In the field of computer vision, adapting Transformer models, originally designed for natural language processing, has opened new frontiers in image recognition.
Background
- 2017: The release of Attention is All You Need marked Transformers as the primary model in natural language processing.
- 2020 : The release of An Image is Worth 16x16 Words marked the adaptation of Transformers for image classification.
- Goal of this paper: Adapt Transformers to computer vision.
Model Architecture
The adaptation involves the following key components:
Image Patching
- Split the image into fixed-size non-overlapping patches covering the entire image.
- Each patch is transformed into a linear representation, incorporating position embedding.
Flattening for 2D Images
- Flatten the image to handle 2D images.
- Use standard 1D position embeddings, as more advanced 2D-aware embeddings do not show significant performance gains.
Transformer Design
- The model design closely resembles the original Transformer.
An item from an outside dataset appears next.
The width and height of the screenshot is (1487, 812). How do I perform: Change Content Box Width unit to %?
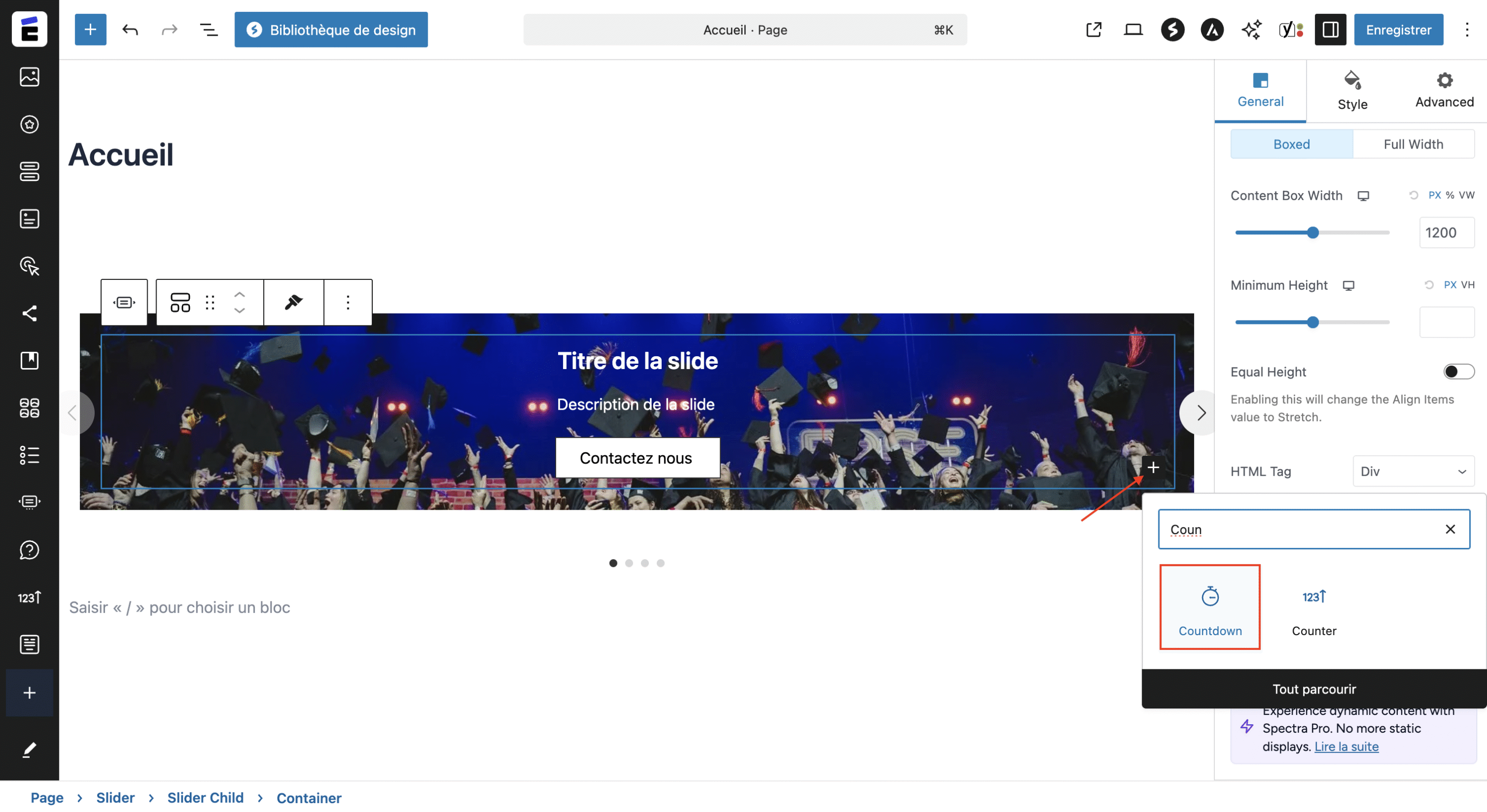click(x=1449, y=195)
- Easy setup, can be used almost out of the box.
Attention Mechanism
- Self-attention is used to compute attention maps, identifying the most relevant image regions for a specific task.
- Weighted operations based on attention maps capture long-range dependencies within the image.
Vision Transformers vs. Convolutional Neural Networks
- Less image-specific inductive bias in Vision Transformers (ViT) compared to Convolutional Neural Networks (CNNs).
- ViT focuses on capturing global context, while CNNs make assumptions about 2D neighboring structures and local and translation equivariance.
In ViT:
- Only the multilayer perceptron (MLP) presents local and translation equivariance.
- Self-attention mechanisms are global in nature, with very little use of the 2D structure.
Conclusion
Vision Transformers excel in capturing global context, enabling them to handle long-range dependencies effectively in image recognition tasks.
Note: This blog post draws inspiration from the advancements discussed in the original paper, highlighting the impact of adapting Transformers for image classification.